Additionally, any systems that backs up more than described in these minimum requirements are also valid setups.

For more information about backing up and restoring the cert-manager component, see the cert-manager documentation.

Ideal scenario

An external system acts as the source-of-truth for the desired state

Storing the desired state in a Git repository is a commonly-used method to do this. This makes it easy to revert to an earlier version if a resource was changed that is causing an issue.

Ideally, a GitOps setup automatically applies the resources stored in Git to the cluster. This prevents drift between the desired state in Git and on the cluster.

However, a backup of all the resources in the cluster can also be useful. In case a cluster must be re-generated, the backup can be used to restore TLS secrets which might be costly to regenerate. You should restore these before the certificate resources are created to prevent the cert-manager controller from starting issuance of the certificate.

Alternative scenario

The cluster acts as the source-of-truth for the desired state

This setup is suboptimal compared with the previous scenario.

In this scenario, you don't have an external system that acts as the source-of-truth for the desired state. Instead, the Kubernetes cluster state is used as the source-of-truth.

In this situation, it's hard to back up only the desired state. The Kubernetes cluster state contains a mix of resources that belong to the desired state, and resources that were generated by controllers.

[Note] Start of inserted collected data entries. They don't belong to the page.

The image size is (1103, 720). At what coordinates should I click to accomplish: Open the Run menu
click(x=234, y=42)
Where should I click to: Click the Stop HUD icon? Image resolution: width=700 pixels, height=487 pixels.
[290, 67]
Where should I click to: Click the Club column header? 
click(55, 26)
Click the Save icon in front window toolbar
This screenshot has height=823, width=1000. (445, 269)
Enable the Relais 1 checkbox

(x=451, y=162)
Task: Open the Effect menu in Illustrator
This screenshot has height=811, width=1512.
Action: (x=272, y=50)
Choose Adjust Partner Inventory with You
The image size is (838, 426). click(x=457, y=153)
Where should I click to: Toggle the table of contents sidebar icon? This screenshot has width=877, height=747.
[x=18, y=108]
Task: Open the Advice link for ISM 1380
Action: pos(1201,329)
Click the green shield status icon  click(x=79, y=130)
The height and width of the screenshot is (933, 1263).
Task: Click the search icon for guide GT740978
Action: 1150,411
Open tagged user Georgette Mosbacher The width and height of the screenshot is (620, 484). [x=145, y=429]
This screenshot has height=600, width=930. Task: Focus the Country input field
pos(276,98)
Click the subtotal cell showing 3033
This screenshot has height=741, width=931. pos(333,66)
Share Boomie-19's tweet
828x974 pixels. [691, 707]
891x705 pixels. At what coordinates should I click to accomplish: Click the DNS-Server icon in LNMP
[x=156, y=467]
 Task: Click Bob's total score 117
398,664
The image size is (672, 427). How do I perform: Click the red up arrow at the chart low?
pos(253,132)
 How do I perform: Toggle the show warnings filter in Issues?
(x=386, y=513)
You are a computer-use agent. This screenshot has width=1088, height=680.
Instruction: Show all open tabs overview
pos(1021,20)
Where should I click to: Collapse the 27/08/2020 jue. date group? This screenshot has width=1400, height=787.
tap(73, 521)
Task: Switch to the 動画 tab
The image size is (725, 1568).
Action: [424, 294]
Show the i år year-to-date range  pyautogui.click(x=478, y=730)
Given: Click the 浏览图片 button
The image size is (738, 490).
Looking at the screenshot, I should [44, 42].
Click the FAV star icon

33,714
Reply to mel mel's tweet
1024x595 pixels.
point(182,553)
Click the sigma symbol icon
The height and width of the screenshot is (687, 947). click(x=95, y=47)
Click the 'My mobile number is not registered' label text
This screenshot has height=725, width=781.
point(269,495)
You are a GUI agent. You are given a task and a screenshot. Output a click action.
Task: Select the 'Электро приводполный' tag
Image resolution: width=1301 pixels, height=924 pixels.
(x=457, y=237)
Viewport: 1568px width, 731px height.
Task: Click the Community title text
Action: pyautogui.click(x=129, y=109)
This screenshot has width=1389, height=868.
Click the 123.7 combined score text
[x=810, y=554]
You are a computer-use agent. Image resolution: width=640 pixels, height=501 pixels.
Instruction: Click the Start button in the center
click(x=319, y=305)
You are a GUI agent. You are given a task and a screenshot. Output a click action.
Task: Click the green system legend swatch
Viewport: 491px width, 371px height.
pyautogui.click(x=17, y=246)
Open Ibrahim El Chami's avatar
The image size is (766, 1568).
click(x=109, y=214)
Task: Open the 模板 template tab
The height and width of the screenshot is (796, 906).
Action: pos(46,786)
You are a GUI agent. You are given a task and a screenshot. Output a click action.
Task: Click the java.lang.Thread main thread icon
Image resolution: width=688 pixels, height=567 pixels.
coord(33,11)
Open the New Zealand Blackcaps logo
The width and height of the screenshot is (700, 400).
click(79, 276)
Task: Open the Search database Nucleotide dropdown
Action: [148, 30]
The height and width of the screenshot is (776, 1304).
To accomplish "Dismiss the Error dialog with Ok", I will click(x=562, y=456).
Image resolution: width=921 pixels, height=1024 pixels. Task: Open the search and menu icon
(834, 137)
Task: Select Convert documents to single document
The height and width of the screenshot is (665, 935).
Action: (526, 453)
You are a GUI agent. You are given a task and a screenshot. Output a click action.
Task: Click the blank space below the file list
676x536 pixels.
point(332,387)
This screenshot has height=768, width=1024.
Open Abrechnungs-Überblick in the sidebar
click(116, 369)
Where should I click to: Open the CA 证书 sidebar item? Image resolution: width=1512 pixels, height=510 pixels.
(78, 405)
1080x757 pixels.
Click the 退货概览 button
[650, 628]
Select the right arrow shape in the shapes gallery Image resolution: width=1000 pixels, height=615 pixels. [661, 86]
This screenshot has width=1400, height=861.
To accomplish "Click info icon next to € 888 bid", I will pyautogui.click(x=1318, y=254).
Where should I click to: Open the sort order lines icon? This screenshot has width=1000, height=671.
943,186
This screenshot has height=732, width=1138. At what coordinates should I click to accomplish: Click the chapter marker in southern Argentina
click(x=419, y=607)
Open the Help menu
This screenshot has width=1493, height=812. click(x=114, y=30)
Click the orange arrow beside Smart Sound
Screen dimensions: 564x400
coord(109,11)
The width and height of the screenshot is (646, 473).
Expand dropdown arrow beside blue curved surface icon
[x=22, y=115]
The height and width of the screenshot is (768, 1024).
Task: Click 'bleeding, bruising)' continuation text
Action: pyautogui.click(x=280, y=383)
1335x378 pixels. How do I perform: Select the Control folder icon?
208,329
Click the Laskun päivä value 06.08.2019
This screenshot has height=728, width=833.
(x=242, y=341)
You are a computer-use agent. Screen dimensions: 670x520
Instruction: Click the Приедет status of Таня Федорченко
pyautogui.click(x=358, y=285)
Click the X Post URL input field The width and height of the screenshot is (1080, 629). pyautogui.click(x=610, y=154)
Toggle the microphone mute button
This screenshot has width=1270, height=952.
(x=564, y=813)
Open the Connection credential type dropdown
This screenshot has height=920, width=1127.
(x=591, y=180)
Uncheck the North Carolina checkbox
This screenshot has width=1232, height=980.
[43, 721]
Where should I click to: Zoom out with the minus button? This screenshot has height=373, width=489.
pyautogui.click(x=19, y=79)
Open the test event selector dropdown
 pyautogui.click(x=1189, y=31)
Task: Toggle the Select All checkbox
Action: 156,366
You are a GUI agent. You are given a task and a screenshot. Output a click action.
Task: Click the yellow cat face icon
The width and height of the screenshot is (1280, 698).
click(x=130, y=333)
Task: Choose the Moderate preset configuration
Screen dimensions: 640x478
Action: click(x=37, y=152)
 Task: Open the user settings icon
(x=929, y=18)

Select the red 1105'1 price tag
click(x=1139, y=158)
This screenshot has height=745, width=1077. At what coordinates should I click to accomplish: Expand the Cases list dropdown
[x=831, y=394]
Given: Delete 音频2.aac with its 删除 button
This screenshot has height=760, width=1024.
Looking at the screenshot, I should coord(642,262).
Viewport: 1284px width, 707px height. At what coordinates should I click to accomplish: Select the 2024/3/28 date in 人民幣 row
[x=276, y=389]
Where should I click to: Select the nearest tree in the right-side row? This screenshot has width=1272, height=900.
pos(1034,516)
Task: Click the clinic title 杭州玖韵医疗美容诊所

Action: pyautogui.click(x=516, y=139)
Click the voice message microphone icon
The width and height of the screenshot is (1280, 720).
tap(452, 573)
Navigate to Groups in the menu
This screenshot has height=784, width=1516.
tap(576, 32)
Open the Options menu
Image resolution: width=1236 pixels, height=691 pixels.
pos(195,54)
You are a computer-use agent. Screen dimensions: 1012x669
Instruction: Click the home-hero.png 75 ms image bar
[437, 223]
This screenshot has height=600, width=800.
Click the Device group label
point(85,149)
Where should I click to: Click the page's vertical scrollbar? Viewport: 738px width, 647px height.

The easiest backup strategy is to back up all Kubernetes resources (including all cert-manager's custom resources, RBAC and service accounts created for Venafi Connection, generated Certificates, and so forth). Velero is a useful tool for this. There are some challenges that must be considered when working with Velero, most of them relate to backing-up the cert-manager resources. For more information on this, see the cert-manager documentation.

An example tutorial on how to use Velero to back up a full Kubernetes cluster, including a cert-manager installation, can be found on the cert-manager documentation site.